» Recorded data:

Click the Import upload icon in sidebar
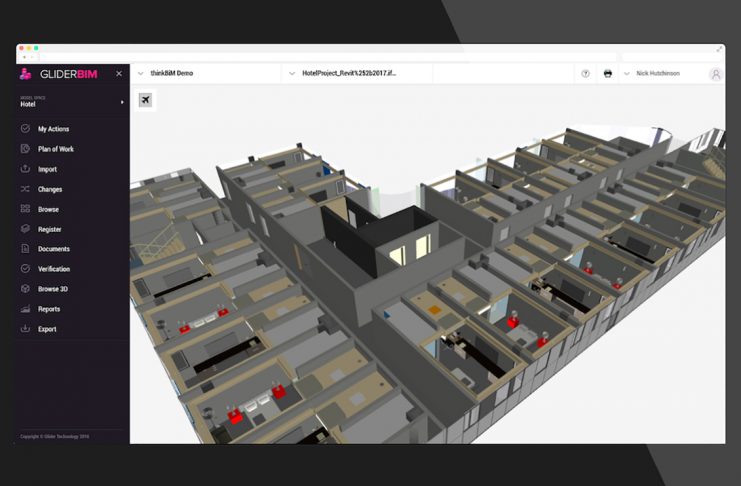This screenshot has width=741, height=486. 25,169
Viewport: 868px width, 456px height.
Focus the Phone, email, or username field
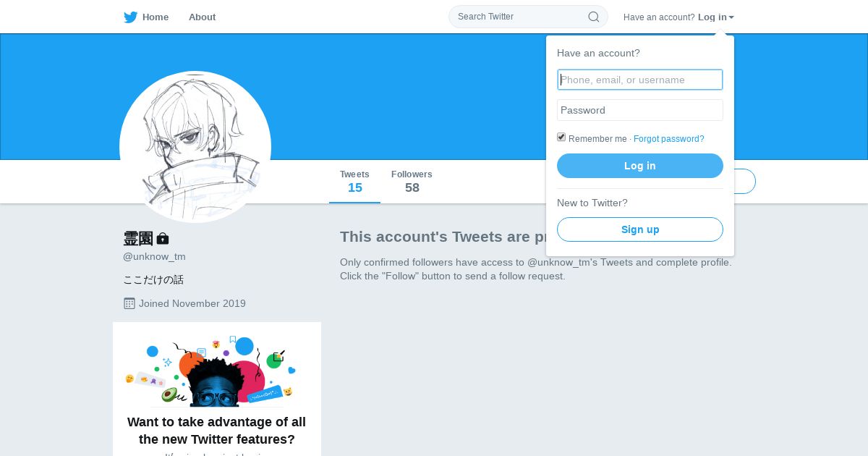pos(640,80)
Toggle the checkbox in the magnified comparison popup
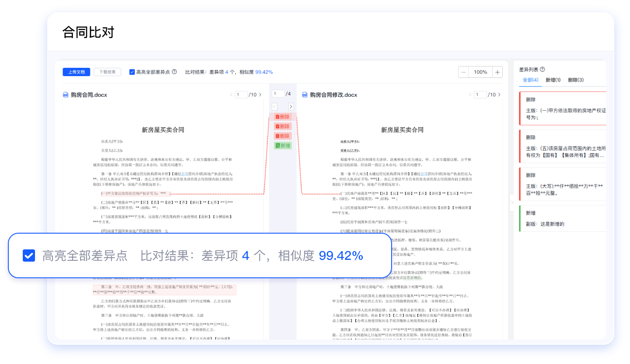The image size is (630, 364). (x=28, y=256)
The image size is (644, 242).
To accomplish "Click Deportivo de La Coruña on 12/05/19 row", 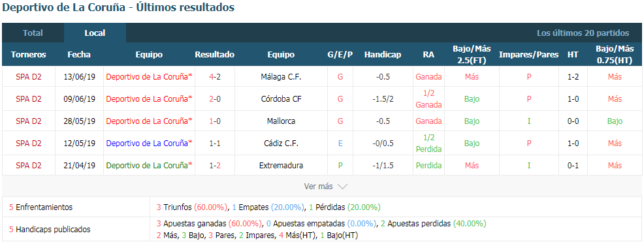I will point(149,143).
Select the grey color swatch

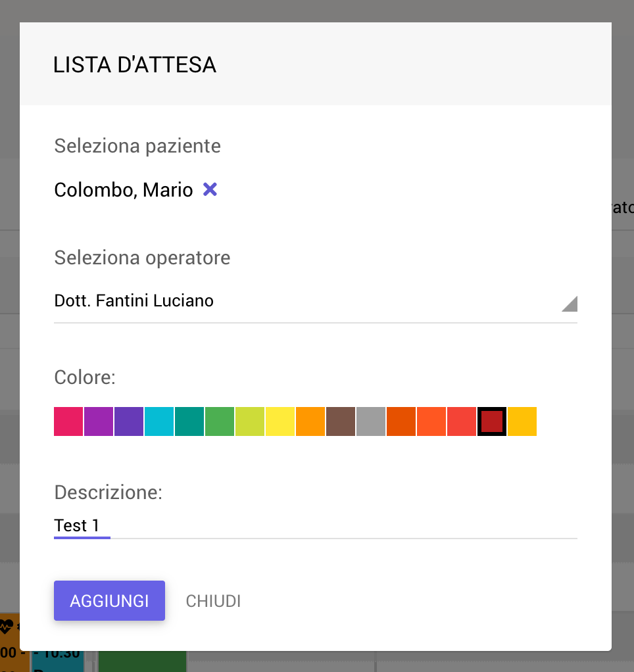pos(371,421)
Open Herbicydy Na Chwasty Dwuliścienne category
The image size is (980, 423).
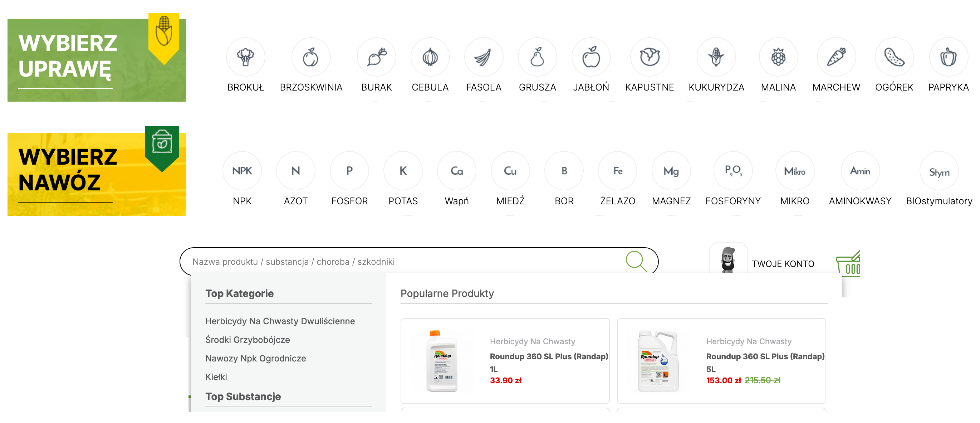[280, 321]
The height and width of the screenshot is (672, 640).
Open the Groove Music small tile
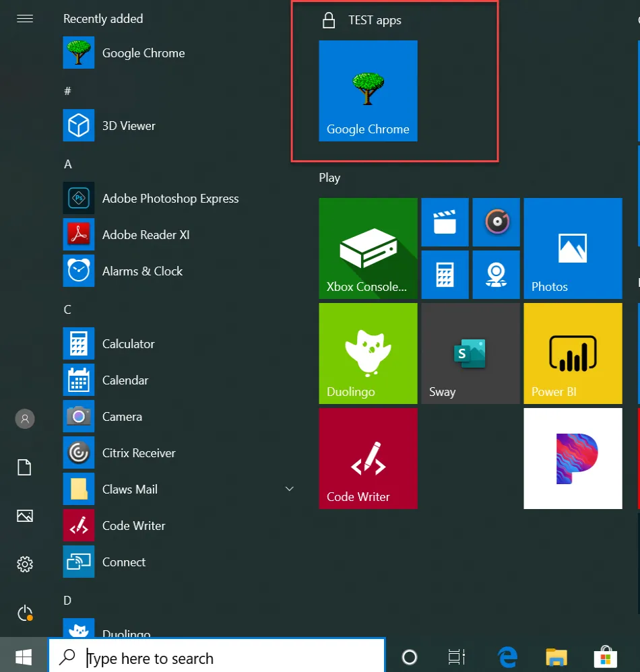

» Description of the task: In the entries above, some lines may contain the string "Open"; report how many, without additional comment.

» Written solution: 2